Materials provided:

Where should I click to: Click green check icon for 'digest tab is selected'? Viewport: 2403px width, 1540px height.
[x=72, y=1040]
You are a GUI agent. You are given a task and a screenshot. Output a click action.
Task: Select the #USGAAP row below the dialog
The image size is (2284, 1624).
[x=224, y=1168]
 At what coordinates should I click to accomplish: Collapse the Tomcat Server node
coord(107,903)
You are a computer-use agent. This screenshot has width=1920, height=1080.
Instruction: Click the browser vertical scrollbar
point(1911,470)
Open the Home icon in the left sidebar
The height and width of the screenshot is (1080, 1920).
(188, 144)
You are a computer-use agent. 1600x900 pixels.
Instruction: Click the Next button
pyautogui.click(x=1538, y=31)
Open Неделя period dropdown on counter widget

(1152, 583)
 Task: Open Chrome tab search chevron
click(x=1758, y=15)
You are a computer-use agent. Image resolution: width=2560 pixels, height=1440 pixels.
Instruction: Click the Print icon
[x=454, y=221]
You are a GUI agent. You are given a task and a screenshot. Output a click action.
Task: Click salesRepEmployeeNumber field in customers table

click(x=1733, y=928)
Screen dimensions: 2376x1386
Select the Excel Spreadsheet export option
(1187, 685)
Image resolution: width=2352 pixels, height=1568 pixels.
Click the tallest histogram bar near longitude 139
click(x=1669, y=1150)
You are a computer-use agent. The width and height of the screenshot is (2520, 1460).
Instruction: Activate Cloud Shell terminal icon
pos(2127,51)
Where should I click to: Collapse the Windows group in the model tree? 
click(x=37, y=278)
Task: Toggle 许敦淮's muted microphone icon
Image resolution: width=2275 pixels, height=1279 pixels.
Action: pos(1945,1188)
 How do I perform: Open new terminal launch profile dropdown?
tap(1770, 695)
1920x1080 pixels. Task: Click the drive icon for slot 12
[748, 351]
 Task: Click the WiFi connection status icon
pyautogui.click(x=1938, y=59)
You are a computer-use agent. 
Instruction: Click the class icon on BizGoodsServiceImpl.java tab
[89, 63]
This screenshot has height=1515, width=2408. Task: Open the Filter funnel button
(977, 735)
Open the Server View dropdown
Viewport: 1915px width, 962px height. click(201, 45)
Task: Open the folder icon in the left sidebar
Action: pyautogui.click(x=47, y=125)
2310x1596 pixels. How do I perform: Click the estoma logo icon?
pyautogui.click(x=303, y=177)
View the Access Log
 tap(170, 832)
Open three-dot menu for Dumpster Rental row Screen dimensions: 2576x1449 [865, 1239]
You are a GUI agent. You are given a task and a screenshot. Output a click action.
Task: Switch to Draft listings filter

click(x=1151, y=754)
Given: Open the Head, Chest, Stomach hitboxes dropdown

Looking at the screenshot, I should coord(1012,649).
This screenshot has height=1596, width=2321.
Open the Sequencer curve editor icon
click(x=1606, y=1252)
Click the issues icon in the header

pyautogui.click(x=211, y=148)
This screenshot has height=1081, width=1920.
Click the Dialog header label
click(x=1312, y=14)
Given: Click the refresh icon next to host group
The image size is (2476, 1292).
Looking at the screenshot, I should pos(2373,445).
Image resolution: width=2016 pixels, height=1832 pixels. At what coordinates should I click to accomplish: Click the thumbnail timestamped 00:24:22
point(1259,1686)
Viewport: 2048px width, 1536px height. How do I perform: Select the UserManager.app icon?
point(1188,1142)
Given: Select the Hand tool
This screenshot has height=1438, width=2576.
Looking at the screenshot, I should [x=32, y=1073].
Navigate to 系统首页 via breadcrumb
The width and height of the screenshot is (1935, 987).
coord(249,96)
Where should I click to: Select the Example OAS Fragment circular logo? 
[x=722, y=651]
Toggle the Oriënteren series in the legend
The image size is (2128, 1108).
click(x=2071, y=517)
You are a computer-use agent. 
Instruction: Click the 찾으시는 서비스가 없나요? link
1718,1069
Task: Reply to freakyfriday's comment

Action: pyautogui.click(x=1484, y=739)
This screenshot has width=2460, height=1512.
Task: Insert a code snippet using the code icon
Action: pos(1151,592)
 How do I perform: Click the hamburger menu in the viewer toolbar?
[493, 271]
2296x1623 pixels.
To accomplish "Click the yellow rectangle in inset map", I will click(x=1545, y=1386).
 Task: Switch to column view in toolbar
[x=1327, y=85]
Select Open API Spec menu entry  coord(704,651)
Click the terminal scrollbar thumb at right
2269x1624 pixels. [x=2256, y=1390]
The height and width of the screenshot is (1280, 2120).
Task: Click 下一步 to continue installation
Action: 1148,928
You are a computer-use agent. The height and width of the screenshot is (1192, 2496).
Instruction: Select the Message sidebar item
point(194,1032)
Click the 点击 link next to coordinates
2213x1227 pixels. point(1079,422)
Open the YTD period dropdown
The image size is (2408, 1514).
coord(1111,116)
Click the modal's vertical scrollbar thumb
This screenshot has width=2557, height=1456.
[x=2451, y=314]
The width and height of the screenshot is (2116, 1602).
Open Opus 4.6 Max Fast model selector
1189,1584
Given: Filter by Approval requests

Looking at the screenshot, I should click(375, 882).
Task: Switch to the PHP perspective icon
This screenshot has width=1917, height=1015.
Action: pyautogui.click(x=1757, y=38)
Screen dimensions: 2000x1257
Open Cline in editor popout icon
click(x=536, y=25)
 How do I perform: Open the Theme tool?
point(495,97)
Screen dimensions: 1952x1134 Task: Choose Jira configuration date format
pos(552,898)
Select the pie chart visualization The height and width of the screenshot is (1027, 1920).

Your assignment: The last part of the records is the answer, beginning at the line that holds "Screen dimensions: 2000x1257" and including the final line, repeated exactly.

Output for this exercise:
Screen dimensions: 2000x1257
Open Cline in editor popout icon
click(x=536, y=25)
 How do I perform: Open the Theme tool?
point(495,97)
Screen dimensions: 1952x1134 Task: Choose Jira configuration date format
pos(552,898)
Select the pie chart visualization The height and width of the screenshot is (1027, 1920).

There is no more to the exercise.